What needs to be done – Repeat word for word the part of the blog post on the safer surgery checklist below, starting with "In 2008 the" and going on through "get it implemented.".

Document extract –
________________________________________
Martin McShane: Tick

Martin McShane

In 2008 the National Patient Safety Agency set a deadline for acute trusts to implement the safer surgery checklist. By? Well, now actually. If you don’t know what the checklist is about it then read Atul Gawande’s latest book or a review of it. It would appear from a survey done by the Patient Safety First campaign some acute trusts haven’t managed to get it implemented.

When I first heard about the checklist a couple of years ago I rang an old friend who is a surgeon. I asked him what he thought of the idea. “Yes, they made us pilot it. I have to go through this daft American process of talking to my anaesthetist by first name to check all the things we do for a patient have been done.” His sarcasm rolled across the network. “So you think it’s a load of tosh?” “No! We discovered we had a 40% error rate in the first week. I’ve now implemented it in my private practice.” I had forgotten all the revues we did together and how he loved a good punchline.

The Patient Safety First campaign exhorts Trusts to monitor implementation of the checklist. I also noticed that commissioners weren’t mentioned. Do they have a role? I think so. I went and caught up with our Director of Quality to find out what we had done. She told me that we had agreed to put it into the CQUIN indicators for our acute contract last year (we trialled CQUINs a year early, but that is another story). “You’d have loved it,” she told me. “We had a seminar recently led by one of the orthopaedic surgeons who got up in front of his colleagues and said “I was a cynic, I am now a complete convert.”
Sometimes a commissioner can be useful. We have helped get a simple but effective technique implemented.

Martin McShane qualified in 1981 from University College Hospital Medical School. He trained in surgery until 1990 then switched to general practice
where he spent over a decade working in a semi-rural practice on the edge of Sheffield. In a fulfilling job, with a great lifestyle, he decided to give
it all up and take on a fresh challenge. He entered NHS management, full time, in 2004 as a PCT chief executive after experience in fund holding and
chairmanship of both a primary care group and subsequent professional executive committee. Since 2006 he has been director of strategic planning
for NHS Lincolnshire, where there are 5,600 miles of road but less than 50 miles of dual carriageway.
________________________________________
Supplied data –

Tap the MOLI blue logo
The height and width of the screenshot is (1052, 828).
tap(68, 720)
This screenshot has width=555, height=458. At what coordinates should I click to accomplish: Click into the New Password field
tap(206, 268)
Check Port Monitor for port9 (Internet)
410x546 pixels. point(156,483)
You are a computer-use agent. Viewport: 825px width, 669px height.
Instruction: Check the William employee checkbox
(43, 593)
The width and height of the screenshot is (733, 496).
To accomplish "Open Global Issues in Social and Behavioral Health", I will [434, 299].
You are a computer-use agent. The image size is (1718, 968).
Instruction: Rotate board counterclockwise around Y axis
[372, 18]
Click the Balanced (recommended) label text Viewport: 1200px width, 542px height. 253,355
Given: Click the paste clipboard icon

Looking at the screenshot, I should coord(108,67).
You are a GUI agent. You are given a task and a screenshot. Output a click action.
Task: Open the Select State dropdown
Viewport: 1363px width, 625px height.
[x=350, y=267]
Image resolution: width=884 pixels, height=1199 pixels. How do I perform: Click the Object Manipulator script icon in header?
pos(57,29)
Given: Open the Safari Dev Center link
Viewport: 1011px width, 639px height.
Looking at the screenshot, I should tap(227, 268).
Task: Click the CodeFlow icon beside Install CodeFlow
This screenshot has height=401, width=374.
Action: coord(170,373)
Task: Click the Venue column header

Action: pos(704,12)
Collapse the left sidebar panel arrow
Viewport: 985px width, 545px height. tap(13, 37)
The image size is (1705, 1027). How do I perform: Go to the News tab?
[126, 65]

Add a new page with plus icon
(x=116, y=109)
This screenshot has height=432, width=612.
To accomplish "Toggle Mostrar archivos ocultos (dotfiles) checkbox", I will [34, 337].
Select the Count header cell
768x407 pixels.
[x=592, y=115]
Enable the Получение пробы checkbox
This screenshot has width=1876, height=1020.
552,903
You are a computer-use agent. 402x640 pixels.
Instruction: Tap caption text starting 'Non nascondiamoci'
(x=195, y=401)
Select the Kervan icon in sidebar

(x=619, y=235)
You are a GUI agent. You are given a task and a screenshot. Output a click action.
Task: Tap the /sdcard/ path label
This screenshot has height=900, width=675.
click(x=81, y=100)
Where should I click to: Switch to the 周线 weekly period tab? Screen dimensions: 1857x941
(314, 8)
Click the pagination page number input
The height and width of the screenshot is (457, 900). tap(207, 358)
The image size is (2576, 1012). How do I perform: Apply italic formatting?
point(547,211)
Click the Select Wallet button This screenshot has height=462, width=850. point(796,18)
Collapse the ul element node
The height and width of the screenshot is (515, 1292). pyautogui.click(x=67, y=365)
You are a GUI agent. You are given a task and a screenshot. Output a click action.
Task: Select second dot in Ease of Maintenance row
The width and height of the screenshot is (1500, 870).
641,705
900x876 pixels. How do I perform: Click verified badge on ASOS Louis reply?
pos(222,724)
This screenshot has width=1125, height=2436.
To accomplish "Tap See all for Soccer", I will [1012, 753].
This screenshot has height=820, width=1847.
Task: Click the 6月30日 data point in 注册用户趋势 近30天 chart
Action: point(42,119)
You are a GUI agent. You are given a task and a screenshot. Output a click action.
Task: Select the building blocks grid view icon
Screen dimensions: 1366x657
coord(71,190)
________________________________________
Your solution –
In 2008 the National Patient Safety Agency set a deadline for acute trusts to implement the safer surgery checklist. By? Well, now actually. If you don’t know what the checklist is about it then read Atul Gawande’s latest book or a review of it. It would appear from a survey done by the Patient Safety First campaign some acute trusts haven’t managed to get it implemented.